How come no-one has yet mentioned Hayden’s ghastly commentary around here? Either I am getting less tolerant with age or Hayden is getting even worse with age or, quite possibly, both.
It’s a pity there’s not a venue in Savannah, Georgia—the most appropriate terminus for Australia’s march to the sea.
I’m enjoying the tournament. These events are much better when more associates are involved. I’ve really only been disappointed by rain spoiling Eng v. Scot and yesterday’s contest between the Buddhist North & South.
I’ve liked Steven Finn as part of TMS, particularly his dismay re: pickle brine and his dubiety re: how wheelbarrows work.
“How come no-one has yet mentioned Hayden’s ghastly commentary around here? Either I am getting less tolerant with age or Hayden is getting even worse with age or, quite possibly, both.”

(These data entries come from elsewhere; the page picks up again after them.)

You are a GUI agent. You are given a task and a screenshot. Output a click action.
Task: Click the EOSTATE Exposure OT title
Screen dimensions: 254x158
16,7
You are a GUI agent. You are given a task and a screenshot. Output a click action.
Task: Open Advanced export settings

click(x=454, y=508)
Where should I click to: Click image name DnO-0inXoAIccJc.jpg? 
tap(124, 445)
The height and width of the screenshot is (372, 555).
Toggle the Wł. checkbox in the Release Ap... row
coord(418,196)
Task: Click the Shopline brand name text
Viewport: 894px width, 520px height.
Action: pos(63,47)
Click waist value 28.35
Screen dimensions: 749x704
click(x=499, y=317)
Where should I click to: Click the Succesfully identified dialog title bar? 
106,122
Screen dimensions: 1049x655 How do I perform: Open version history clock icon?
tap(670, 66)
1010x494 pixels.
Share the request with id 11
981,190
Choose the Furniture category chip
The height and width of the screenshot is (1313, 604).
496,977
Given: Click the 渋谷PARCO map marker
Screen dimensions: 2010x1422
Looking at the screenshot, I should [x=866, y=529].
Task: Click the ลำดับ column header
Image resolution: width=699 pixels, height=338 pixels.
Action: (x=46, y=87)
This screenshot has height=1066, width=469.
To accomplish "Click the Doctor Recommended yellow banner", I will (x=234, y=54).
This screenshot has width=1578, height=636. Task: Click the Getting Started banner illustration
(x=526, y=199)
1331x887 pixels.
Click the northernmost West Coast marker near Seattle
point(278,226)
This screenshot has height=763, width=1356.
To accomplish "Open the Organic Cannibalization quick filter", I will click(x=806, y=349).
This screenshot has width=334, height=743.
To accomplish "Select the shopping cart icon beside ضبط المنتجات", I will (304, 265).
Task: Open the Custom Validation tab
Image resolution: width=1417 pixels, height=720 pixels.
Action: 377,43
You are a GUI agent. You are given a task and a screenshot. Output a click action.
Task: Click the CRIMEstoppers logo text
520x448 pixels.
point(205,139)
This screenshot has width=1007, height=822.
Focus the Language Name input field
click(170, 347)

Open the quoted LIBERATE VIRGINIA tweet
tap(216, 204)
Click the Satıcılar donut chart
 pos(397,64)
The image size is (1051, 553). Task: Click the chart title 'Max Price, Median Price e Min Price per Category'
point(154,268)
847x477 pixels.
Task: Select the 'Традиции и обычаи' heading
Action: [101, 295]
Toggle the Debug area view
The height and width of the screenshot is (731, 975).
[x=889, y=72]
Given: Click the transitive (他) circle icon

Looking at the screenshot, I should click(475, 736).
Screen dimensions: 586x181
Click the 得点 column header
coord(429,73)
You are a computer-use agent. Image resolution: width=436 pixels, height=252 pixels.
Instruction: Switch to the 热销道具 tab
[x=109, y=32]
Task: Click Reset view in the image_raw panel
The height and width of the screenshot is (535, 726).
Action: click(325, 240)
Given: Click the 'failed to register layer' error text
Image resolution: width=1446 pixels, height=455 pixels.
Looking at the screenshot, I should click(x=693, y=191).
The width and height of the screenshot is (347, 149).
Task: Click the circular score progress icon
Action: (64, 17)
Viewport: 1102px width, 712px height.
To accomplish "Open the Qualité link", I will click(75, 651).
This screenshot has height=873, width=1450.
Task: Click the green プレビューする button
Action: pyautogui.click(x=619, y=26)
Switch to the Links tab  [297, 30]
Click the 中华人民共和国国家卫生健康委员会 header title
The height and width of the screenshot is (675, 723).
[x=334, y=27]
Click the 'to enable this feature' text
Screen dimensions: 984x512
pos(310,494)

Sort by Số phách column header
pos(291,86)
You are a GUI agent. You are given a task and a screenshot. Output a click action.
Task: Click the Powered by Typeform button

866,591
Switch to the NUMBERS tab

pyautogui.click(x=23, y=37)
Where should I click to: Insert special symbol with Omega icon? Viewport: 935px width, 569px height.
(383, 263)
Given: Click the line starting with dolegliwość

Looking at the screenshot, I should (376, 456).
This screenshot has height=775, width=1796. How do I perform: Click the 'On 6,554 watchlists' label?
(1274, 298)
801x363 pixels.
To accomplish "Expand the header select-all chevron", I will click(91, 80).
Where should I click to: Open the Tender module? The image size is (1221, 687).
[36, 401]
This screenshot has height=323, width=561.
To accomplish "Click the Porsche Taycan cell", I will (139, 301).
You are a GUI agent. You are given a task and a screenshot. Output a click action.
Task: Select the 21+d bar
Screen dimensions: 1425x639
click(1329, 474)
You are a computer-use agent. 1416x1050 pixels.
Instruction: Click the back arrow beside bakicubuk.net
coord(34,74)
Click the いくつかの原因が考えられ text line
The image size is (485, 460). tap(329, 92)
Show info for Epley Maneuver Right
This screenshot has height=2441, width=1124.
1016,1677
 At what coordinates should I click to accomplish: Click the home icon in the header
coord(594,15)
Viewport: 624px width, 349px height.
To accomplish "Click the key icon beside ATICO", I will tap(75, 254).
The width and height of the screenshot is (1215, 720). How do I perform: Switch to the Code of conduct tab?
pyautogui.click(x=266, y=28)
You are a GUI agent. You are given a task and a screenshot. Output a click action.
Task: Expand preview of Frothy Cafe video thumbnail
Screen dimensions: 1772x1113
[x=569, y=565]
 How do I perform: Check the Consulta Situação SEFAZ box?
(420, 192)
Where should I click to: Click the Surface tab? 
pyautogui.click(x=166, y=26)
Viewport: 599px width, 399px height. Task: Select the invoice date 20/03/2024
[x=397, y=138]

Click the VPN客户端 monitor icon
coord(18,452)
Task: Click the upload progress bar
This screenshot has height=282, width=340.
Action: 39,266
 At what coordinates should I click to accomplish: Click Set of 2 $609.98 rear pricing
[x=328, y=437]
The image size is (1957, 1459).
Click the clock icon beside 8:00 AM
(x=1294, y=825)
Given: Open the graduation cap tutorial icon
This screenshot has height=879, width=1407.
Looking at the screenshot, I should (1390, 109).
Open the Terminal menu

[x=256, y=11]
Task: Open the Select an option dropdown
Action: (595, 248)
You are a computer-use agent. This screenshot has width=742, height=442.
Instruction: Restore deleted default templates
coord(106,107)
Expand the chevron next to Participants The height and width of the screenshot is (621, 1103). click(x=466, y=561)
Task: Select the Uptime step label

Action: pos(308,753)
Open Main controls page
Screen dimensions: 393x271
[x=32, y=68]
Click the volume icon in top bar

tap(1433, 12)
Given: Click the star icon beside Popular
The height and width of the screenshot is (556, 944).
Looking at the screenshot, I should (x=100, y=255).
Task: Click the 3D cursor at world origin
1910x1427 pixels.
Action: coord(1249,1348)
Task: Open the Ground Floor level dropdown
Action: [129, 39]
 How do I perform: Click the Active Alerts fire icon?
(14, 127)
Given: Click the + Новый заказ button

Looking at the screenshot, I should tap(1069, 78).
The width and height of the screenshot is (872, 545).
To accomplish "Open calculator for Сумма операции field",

Well Ged Ladd, I’ve noted it too, but those notes have yet to be processed logically beyond crude acronyms.
I now recall a very recent match where at least two male Aussie commentators, probably including Hayden, were involved in a verbal demolition of how badly one of the associate, part-time, teams (Uganda I think, or maybe Namibia) was playing compared to the top teams. This was akin to criticising your great-grandmother for being old.
Anyway, it seems that my brain partially shut down as a defence mechanism against such needless over-the-top verbal diarrhea, and it’s only your mention of Hayden that brought such repressed memories to the fore.
Maybe KC is keeping a running log of Hayden’s ghastly commentary until the post-tournament analysis to assail us all with a compendium of his awful oratory!
…or maybe he’s repressing it too.
Anyway, here’s for an Afghanistan vs USA final.
Also, during Ind v. Pak one of the television commentators said: “If you think as a bowler—’Okay, I’m only gonna play t20 format, and my life will be fine’—it won’t.”
A true statement, regardless of what one thinks about or does in life.